* Work required:
No pictures go in the copy; everything else in the records below must be output exactly.

* Data supplied:
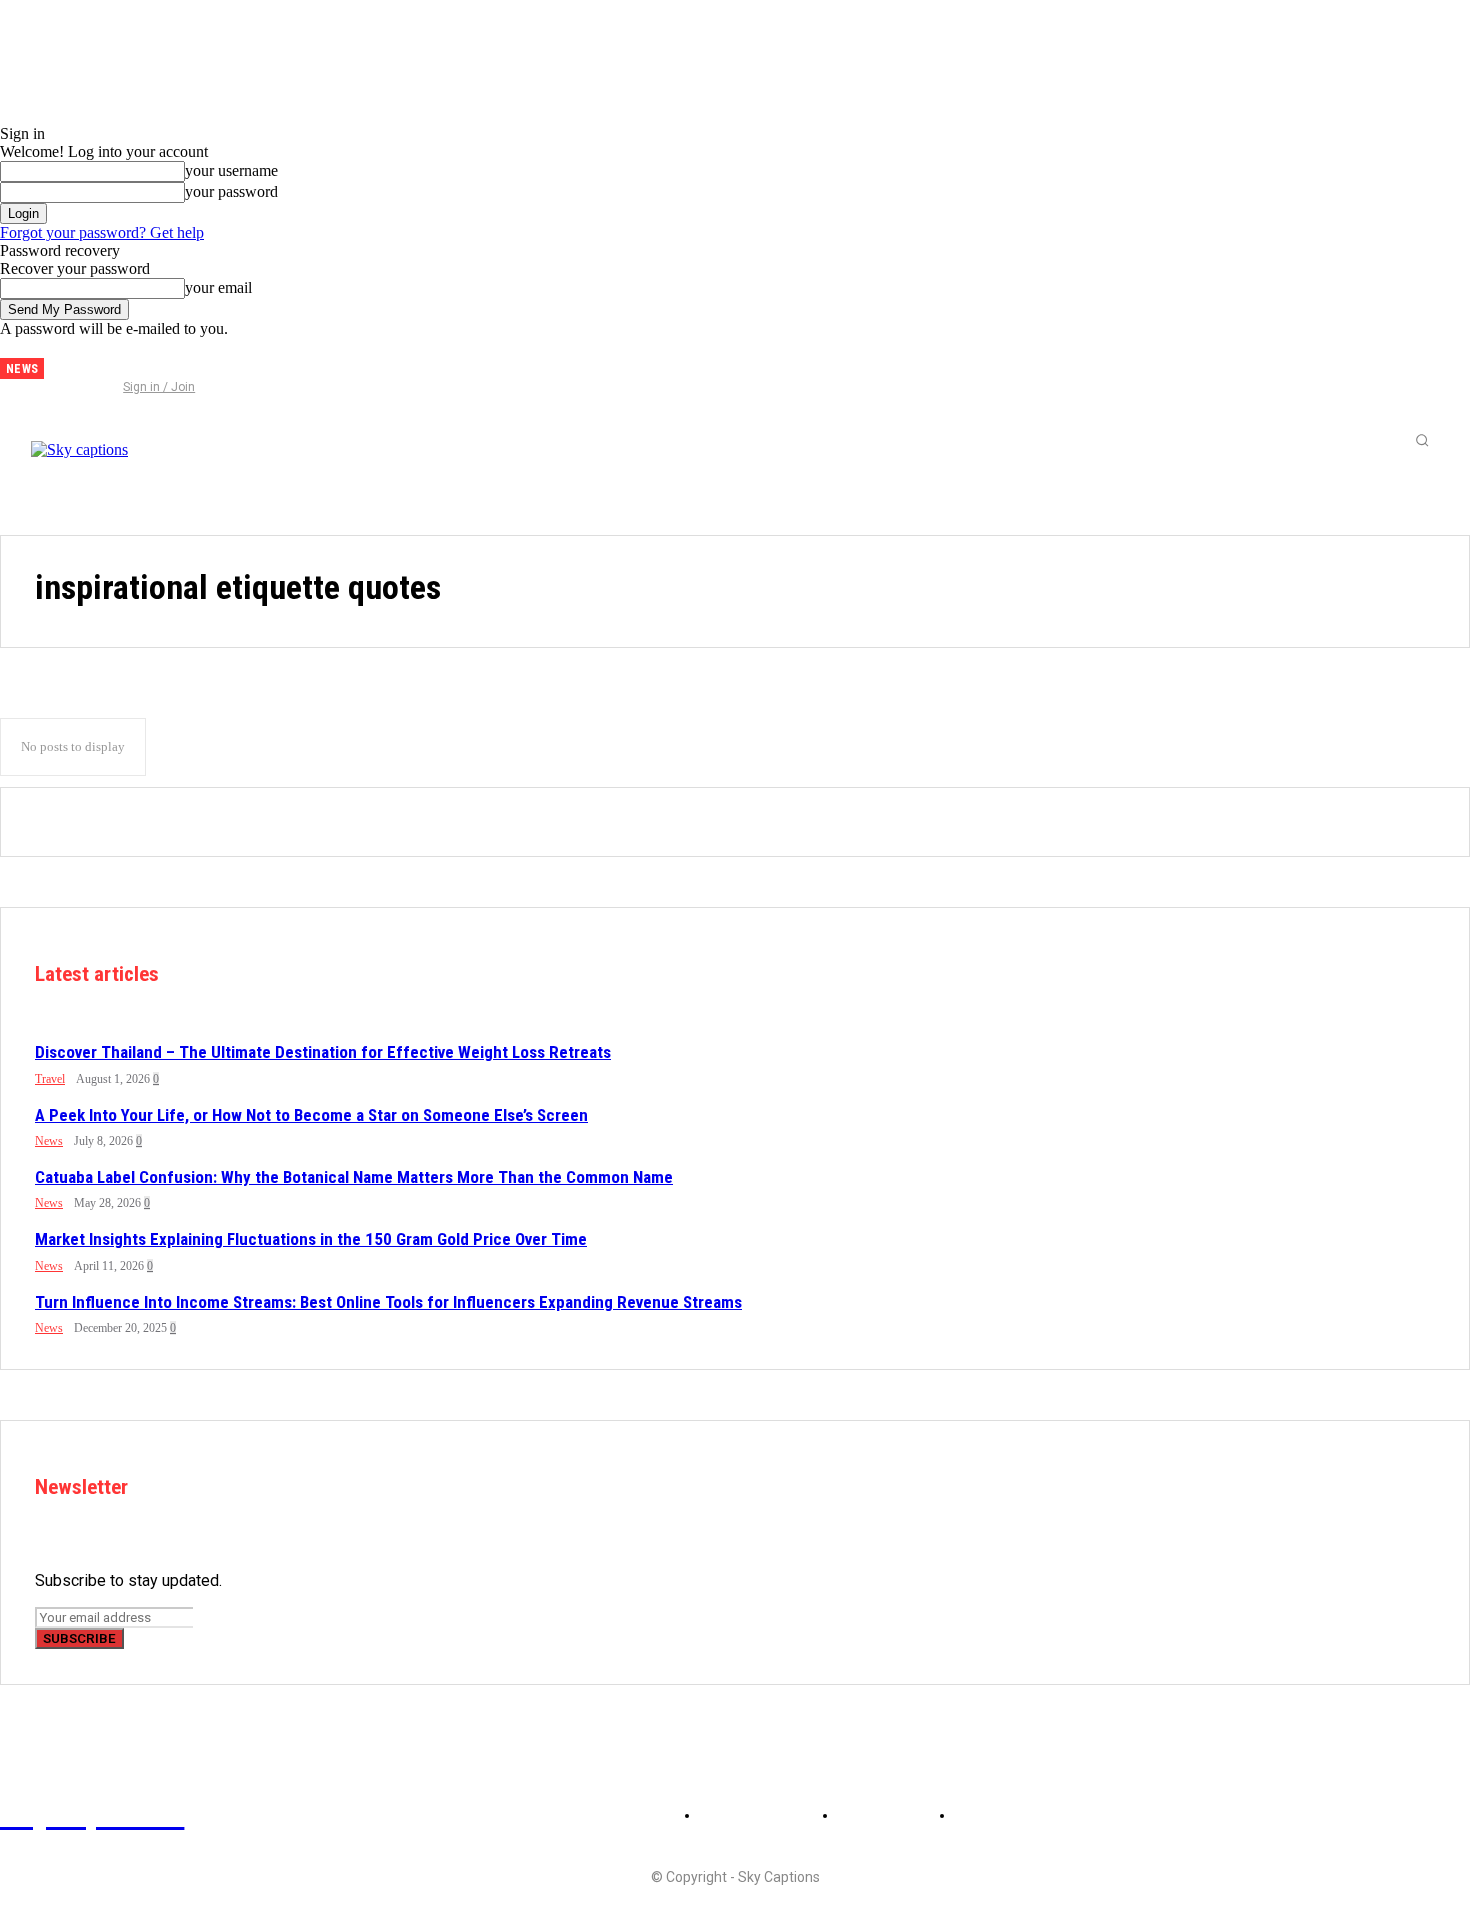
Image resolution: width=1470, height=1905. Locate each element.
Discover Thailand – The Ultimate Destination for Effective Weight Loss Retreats (323, 1052)
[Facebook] (75, 361)
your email (218, 287)
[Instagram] (108, 361)
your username (231, 170)
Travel (50, 1079)
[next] (60, 368)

* Solution to this task:
Image resolution: width=1470, height=1905. Locate each element.
Discover Thailand – The Ultimate Destination for Effective Weight Loss Retreats (323, 1052)
[Facebook] (75, 361)
your email (218, 287)
[Instagram] (108, 361)
your username (231, 170)
Travel (50, 1079)
[next] (60, 368)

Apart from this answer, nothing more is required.